*WORK ORDER:* State the number of lines in these records that include the word "marker", and add nothing to it.
##### RECORD EXCERPTS
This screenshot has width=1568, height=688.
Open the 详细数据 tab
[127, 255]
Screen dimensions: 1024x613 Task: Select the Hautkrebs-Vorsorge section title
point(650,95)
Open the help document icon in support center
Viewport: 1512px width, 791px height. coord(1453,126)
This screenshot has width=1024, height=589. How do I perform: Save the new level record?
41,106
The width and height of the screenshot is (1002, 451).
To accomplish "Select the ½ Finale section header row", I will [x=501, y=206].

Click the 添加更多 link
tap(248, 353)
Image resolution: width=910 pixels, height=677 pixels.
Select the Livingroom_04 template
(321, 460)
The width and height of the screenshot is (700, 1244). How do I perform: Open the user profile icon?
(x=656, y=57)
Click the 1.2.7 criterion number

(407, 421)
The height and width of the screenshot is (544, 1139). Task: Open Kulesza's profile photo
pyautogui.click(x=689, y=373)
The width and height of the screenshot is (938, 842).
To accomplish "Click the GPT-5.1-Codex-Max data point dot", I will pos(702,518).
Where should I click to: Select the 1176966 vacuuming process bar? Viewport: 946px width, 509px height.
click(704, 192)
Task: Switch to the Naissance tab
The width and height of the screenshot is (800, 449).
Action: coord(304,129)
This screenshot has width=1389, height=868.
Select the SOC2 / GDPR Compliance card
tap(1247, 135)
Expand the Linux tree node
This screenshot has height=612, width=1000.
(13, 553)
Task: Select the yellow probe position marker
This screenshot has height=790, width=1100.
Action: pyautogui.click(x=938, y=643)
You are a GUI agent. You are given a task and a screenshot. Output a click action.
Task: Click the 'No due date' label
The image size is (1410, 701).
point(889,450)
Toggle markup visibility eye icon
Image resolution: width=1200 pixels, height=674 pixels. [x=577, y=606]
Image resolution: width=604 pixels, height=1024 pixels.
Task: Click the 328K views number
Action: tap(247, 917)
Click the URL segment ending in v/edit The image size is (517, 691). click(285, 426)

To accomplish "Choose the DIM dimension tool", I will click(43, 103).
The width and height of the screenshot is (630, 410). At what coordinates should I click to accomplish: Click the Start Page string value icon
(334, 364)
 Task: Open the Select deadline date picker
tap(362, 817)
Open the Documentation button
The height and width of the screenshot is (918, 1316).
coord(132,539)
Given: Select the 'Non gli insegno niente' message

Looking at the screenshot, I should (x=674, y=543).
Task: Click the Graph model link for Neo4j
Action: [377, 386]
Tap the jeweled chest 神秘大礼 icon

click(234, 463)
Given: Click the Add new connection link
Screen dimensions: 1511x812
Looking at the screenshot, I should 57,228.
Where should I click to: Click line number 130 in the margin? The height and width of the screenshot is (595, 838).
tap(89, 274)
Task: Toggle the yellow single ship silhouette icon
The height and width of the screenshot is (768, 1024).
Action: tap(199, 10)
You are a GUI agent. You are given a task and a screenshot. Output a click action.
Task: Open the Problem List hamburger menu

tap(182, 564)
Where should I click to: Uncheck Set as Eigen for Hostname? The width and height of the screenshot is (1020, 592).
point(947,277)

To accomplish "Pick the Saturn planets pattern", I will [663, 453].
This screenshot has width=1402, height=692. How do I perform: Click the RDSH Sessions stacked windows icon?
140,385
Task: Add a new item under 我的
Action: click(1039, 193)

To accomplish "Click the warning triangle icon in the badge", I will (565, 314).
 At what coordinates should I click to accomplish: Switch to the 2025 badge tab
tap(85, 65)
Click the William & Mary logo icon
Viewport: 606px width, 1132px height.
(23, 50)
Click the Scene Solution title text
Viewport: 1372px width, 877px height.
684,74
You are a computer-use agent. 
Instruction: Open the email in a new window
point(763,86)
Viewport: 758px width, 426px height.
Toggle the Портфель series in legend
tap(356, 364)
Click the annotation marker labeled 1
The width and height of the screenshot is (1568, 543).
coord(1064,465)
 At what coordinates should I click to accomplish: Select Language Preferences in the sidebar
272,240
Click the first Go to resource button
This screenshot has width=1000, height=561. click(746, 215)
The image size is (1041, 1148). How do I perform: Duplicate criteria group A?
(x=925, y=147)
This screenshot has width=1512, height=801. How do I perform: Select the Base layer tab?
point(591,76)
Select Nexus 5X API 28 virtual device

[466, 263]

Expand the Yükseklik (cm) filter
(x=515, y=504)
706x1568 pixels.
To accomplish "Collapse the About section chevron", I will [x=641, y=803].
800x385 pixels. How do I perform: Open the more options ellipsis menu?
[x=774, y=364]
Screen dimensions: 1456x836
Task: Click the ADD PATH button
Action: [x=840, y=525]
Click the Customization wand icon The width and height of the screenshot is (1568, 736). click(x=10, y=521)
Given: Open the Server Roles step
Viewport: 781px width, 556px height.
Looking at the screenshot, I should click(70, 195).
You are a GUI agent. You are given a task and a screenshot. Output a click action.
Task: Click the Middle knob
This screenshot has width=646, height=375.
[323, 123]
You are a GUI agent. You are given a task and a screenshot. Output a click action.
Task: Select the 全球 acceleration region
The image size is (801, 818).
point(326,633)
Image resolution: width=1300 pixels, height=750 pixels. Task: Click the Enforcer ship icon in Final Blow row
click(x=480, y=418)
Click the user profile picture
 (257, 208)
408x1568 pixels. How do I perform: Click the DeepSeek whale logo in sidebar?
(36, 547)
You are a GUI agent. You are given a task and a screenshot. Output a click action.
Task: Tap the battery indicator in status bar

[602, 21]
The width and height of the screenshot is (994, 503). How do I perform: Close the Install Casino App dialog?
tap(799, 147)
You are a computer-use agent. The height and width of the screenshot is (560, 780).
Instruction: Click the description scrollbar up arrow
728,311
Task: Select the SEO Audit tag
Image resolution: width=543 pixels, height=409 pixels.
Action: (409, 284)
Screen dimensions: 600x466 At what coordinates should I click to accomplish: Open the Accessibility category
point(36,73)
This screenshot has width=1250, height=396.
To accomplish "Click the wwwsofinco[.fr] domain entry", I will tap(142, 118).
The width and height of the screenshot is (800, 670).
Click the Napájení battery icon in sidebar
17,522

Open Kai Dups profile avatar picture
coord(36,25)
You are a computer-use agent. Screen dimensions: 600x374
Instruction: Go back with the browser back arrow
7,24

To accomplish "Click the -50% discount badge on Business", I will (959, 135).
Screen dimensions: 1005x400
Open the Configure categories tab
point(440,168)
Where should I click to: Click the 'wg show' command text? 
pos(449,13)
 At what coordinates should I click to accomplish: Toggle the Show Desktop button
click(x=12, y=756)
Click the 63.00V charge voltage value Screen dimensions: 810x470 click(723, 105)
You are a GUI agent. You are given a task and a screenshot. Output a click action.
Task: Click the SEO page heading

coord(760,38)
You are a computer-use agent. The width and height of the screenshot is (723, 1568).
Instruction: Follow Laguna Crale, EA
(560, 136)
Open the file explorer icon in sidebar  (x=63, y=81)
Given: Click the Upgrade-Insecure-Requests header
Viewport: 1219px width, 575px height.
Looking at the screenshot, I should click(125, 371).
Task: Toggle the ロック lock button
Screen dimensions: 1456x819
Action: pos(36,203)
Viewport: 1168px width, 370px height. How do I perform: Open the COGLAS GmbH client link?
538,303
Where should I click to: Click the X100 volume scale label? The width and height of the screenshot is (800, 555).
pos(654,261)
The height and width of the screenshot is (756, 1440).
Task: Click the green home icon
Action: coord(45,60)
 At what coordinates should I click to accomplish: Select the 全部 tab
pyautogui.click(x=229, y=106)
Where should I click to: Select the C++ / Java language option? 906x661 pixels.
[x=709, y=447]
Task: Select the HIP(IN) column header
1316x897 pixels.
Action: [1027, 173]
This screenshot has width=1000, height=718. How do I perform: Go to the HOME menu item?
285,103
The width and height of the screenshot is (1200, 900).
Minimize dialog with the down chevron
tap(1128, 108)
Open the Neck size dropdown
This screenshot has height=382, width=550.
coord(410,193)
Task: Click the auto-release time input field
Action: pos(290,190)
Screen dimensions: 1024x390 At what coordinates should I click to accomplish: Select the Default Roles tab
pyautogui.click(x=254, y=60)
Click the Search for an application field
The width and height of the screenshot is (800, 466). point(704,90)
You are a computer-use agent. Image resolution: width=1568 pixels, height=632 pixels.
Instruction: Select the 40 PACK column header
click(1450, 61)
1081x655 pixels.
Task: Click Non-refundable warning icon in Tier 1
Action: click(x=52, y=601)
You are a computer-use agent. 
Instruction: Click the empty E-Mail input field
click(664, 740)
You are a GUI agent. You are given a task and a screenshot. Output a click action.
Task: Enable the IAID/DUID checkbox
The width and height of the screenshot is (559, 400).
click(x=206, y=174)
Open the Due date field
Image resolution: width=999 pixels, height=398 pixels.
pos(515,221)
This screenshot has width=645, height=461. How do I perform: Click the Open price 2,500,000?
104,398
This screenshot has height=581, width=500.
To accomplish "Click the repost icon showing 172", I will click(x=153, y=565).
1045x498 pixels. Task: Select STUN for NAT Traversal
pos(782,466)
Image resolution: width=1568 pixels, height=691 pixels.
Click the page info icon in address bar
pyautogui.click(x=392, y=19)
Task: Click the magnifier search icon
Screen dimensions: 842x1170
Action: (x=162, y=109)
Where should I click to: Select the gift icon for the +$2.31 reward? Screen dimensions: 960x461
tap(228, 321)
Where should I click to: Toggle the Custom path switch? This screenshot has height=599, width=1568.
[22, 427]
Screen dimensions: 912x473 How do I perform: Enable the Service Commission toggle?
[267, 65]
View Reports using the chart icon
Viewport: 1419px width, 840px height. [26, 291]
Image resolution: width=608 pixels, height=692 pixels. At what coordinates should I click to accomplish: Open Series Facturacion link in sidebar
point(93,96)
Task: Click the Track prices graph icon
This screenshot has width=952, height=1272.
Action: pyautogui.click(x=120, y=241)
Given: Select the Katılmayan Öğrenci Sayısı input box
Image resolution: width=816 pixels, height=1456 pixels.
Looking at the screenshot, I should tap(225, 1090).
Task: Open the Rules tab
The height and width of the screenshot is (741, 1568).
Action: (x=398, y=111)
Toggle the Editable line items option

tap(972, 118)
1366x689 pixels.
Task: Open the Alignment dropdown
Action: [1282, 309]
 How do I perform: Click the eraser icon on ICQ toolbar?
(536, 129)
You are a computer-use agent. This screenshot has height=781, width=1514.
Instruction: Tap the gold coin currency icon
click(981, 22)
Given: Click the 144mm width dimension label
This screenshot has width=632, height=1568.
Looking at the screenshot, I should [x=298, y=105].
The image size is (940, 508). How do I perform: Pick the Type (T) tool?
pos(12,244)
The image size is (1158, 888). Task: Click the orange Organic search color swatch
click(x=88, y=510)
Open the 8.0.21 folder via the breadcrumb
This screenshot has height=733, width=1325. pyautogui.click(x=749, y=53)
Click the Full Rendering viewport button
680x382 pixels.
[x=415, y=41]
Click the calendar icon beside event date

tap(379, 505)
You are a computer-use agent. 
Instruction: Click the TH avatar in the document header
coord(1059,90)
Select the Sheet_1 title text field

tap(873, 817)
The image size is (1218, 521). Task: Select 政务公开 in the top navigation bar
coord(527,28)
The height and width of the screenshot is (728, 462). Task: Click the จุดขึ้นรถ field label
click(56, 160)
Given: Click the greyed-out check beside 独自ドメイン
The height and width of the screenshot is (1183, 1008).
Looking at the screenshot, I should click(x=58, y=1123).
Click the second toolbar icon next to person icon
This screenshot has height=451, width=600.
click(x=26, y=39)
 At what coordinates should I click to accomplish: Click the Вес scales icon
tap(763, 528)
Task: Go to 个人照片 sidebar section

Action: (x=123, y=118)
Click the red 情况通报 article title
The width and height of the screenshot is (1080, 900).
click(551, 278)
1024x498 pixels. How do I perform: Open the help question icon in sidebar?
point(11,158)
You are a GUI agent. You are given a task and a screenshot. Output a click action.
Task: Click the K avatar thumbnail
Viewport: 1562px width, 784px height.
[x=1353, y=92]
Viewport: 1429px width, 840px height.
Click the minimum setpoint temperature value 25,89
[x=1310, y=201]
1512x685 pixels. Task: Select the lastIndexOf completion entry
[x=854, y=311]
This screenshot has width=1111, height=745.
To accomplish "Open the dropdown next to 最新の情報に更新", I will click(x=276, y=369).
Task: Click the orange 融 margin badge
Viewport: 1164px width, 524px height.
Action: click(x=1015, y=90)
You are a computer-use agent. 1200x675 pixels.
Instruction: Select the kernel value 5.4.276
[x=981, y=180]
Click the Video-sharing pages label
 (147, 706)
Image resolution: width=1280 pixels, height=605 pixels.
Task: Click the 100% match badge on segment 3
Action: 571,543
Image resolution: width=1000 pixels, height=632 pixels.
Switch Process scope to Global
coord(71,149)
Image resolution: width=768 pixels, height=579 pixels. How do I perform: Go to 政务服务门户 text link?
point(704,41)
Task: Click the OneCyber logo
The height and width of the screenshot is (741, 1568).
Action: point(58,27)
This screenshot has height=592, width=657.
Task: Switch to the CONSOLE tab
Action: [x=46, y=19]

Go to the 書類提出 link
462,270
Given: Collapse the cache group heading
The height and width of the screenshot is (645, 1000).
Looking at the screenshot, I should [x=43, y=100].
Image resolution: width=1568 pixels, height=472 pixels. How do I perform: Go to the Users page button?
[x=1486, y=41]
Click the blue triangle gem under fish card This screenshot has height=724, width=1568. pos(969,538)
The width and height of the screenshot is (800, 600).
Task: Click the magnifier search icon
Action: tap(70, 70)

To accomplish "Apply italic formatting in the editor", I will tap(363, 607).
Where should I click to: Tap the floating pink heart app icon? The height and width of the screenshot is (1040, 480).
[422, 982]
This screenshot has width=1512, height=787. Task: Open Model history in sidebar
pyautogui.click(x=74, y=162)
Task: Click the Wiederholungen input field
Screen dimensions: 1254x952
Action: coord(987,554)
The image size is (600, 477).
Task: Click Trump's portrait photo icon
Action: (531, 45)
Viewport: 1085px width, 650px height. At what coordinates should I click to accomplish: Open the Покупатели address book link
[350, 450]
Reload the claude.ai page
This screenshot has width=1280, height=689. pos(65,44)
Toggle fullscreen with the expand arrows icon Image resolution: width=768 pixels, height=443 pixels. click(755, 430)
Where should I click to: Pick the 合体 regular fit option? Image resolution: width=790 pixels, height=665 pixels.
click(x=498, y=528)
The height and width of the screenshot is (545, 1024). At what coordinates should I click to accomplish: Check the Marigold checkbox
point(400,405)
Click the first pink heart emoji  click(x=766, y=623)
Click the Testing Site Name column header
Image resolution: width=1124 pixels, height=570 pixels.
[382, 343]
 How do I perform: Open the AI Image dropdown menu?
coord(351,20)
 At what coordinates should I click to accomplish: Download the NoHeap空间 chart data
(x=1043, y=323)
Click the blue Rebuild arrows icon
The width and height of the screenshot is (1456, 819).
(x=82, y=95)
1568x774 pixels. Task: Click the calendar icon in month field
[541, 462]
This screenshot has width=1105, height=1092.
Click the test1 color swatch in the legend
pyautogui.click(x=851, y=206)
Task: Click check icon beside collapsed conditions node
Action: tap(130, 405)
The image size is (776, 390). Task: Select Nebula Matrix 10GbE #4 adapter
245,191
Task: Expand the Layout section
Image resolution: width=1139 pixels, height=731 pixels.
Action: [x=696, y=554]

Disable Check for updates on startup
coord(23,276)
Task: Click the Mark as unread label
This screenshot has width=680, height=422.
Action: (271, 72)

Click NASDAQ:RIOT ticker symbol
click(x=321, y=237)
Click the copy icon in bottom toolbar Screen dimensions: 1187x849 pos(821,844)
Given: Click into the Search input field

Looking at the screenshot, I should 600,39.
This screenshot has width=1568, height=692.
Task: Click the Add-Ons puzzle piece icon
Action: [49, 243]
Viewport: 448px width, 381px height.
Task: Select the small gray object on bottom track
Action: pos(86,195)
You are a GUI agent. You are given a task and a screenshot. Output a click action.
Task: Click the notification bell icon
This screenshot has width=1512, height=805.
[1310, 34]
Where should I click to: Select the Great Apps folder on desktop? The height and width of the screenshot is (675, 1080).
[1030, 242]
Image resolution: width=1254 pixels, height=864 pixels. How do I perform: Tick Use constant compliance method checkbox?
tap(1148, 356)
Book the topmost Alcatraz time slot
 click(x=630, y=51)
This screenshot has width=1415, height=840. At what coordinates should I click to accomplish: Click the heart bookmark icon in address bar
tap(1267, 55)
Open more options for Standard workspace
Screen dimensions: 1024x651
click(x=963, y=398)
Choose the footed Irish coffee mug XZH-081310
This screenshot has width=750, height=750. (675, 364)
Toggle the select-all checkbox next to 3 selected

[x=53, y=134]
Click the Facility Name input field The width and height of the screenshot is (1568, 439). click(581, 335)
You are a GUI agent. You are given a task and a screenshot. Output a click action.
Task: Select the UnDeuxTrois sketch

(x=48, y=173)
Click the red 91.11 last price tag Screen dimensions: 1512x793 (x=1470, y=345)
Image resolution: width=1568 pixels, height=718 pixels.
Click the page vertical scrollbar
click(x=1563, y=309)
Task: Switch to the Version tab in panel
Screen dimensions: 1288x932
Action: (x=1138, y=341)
##########
*SOLVED EXERCISE:* 2